The vertical component of the velocity can be calculated using the equation v₋ᵧ = v₀₋ᵧ - g * t, where t is the time of flight. In this case, since the hamper is dropped vertically downward, the time of flight is the same as the time taken to fall from the height of 5210 m. We can calculate the time using the equation s = v₀₋ᵧ * t + (1/2) * g * t², where s is the vertical distance traveled (5210 m).

By substituting the values, we have 5210 m = v₀₋ᵧ * t + (1/2) * (9.8 m/s²) * t². Solving this equation for t will give us the time of flight.

Once we have the time of flight, we can calculate the magnitude of the overall velocity using the equation v = sqrt(v₀₋ₓ² + v₋ᵧ²).

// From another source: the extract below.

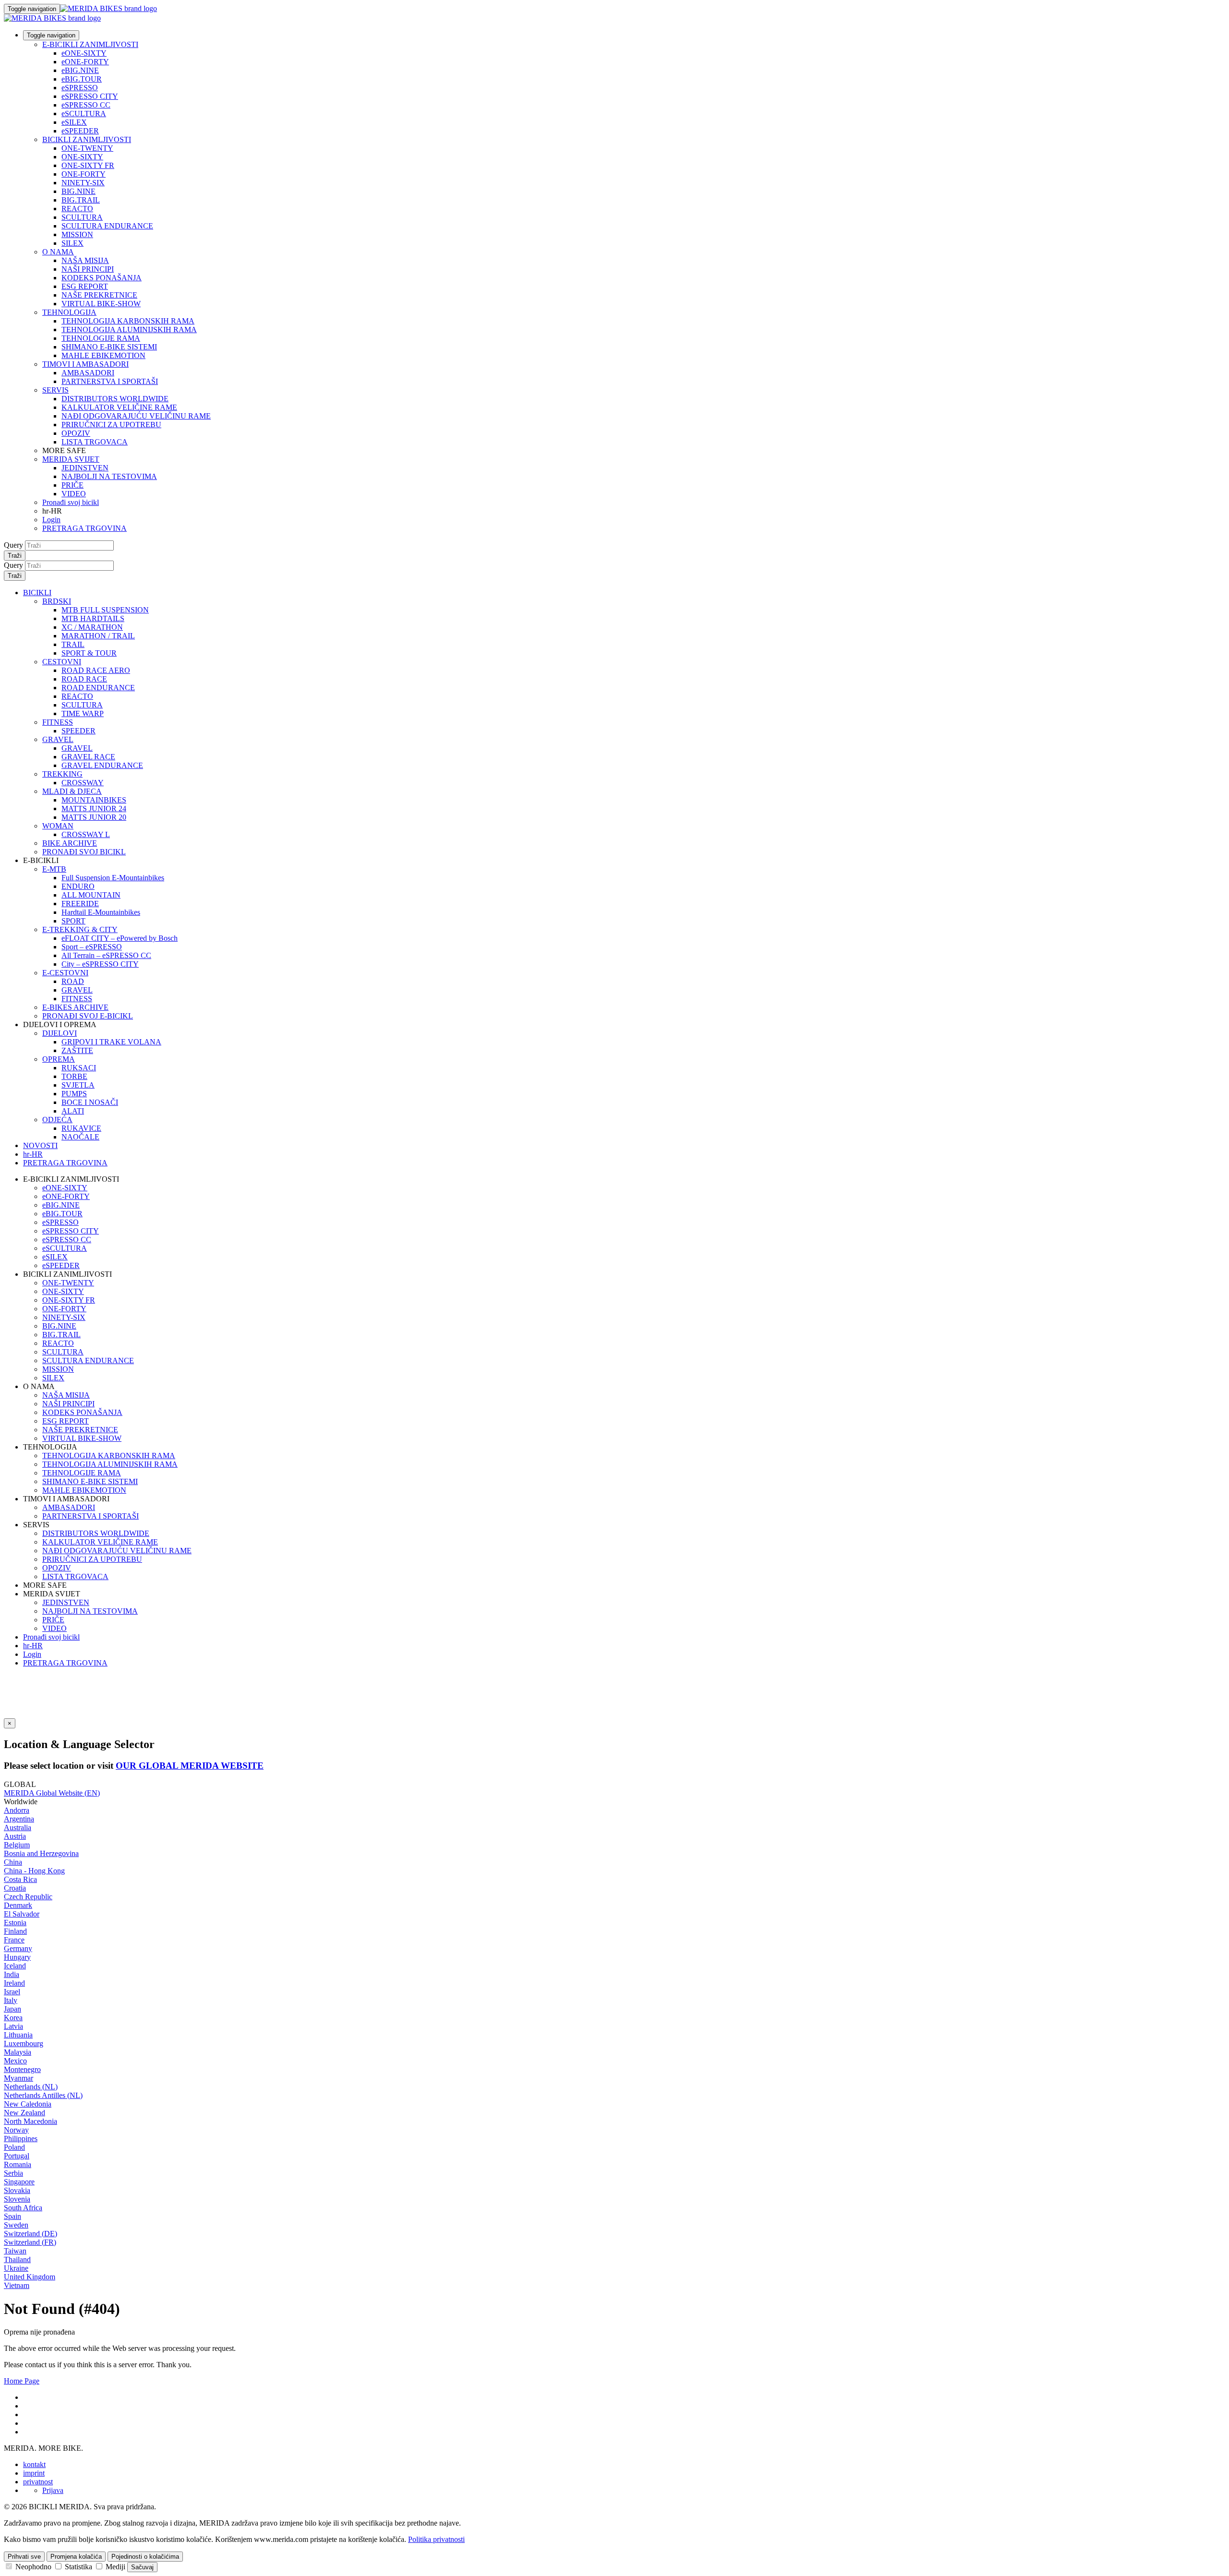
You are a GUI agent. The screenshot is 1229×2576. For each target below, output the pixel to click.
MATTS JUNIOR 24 (93, 808)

Let's calculate it step by step:

1. Calculate the time of flight:
5210 m = v₀₋ᵧ * t + (1/2) * (9.8 m/s²) * t²

Simplify the equation:
4.9 t² + v₀₋ᵧ t - 5210 = 0

Solve this quadratic equation for t. You can use the quadratic formula:
t = (-v₀₋ᵧ ± sqrt(v₀₋ᵧ² + 4 * (4.9) * (5210))) / (2 * (4.9))

The positive value of t should be used since time cannot be negative.

2. Substitute the value of t back into the equation to calculate the vertical component of the velocity (v₋ᵧ):
v₋ᵧ = v₀₋ᵧ - g * t

3. Calculate the magnitude of the overall velocity (v) using the equation v = sqrt(v₀₋ₓ² + v₋ᵧ²):
v = sqrt(v₀₋ₓ² + v₋ᵧ²)

By following these steps, you should obtain the magnitude of the overall velocity of the hamper at the instant it strikes the surface of the ocean, which in this case is given as 346.129 m.